When an issue occurs during deployment, abstraction helps users rapidly troubleshoot. Such an abstraction would automatically run the necessary steps behind the scenes to determine the potential cause of the error in general developer terminology. HyScale provides an app-centric abstraction to solve these complexities involved.

Example Scenario 1 -CrashLoopBackOff

For example, when a particular pod fails with a “CrashLoopBackOff”, the user does not get to know what went wrong exactly.For instance, the CrashLoopBackOff might be due to health check failure, start command failures or a missing entrypoint in the image , multiple restarts of the pod etc.

Example Scenario 2 -Pending Pod

Another example could be a ‘Pending Pod’, what could be the problem ? In this case, HyScale will determine whether it is due to “Pending Volume that has not attached to the Pod” or “insufficient memory in the cluster” or some other reasons.


Below table shows several of complex error messages in Kubernetes and the possible causes as determined by HyScale, in a simple and understandable way.

K8S Error message HyScale Error message
CrashLoopBackOff Service observed to be crashing. Please verify the startCommands in hspec or CMD in Dockerfile
CrashLoopBackOff Service container exited abruptly
Possible errors in ENTRYPOINT/ CMD in Dockerfile or missing ENTRYPOINT.
CrashLoopBackOff ⇄ Running Health checks specified for service failed 3 times in succession.
ImagePullBackOff Incorrect registry credentials
ImagePullBackOff/ErrImagePull Invalid Image name or tag provided. Recheck the image name or tag in <myimage> service spec.
ImagePullBackOff/ErrImagePull Missing target registry credentials for <myregistry>.
Pending Cannot accommodate new services as the cluster is full. Please contact your cluster administrator to add cluster capacity or deploy to a different cluster.
Pending Cannot provision new volumes, no storage class configured in your cluster. Please contact your cluster administrator.
Pending Deployment is still in progress, service is not yet ready. Try querying after sometime.
OOMKilled Out of memory errors. Not enough memory to run <myservice>. Increase the memory limits in service spec and try redeploying.
Error Service startup commands failed with exitcode 1. Possible errors in startCommands in service spec or ENTRYPOINT/CMD in Dockerfile

The following flow chart explains the troubleshooting flow for any deployments in Kubernetes.

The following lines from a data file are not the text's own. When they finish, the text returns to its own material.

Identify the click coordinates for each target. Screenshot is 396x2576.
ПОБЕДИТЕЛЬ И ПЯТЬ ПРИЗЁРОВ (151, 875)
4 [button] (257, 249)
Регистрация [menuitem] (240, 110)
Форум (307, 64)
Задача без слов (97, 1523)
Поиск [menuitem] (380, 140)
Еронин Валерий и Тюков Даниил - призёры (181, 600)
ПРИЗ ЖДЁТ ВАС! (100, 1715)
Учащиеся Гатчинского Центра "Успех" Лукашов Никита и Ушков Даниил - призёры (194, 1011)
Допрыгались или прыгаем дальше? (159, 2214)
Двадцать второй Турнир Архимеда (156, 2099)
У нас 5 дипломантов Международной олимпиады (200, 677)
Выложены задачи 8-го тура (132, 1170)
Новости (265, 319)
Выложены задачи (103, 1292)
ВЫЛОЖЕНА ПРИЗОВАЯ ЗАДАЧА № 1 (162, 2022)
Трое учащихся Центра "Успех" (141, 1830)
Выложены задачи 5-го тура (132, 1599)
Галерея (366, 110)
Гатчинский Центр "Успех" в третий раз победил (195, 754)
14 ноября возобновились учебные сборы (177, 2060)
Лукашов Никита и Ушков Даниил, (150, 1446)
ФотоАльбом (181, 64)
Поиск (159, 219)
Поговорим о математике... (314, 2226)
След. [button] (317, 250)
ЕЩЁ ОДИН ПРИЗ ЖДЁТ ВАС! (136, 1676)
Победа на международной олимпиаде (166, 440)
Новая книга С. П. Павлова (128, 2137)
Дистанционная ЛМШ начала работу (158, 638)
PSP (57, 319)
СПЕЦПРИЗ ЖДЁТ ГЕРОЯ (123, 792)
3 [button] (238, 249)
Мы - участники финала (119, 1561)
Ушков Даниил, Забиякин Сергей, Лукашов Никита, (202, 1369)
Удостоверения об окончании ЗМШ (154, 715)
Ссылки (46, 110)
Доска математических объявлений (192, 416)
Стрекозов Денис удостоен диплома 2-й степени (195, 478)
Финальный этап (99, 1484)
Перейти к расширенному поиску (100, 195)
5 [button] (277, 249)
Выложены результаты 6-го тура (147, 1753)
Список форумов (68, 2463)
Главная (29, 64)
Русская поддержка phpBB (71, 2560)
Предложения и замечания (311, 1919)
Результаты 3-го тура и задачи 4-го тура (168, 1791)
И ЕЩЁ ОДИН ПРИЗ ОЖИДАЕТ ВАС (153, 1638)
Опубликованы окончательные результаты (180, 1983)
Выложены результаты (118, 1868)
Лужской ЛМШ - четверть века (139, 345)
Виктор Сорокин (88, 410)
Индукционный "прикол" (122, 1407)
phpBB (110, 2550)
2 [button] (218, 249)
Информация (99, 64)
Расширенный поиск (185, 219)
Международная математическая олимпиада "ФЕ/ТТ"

Concept Image Credit: learnk8s.io

The greyed out boxes indicate error conditions which occur in a plain kubernetes deployments but are prevented by deploying using HyScale because it automates the process of kubernetes yaml generation.

The conditions in pink are automated by HyScale with the troubleshooting flow.

The blue boxes are the actions that need to be performed by the user once the issue is identified.

The rest of the conditions are planned for future implementation.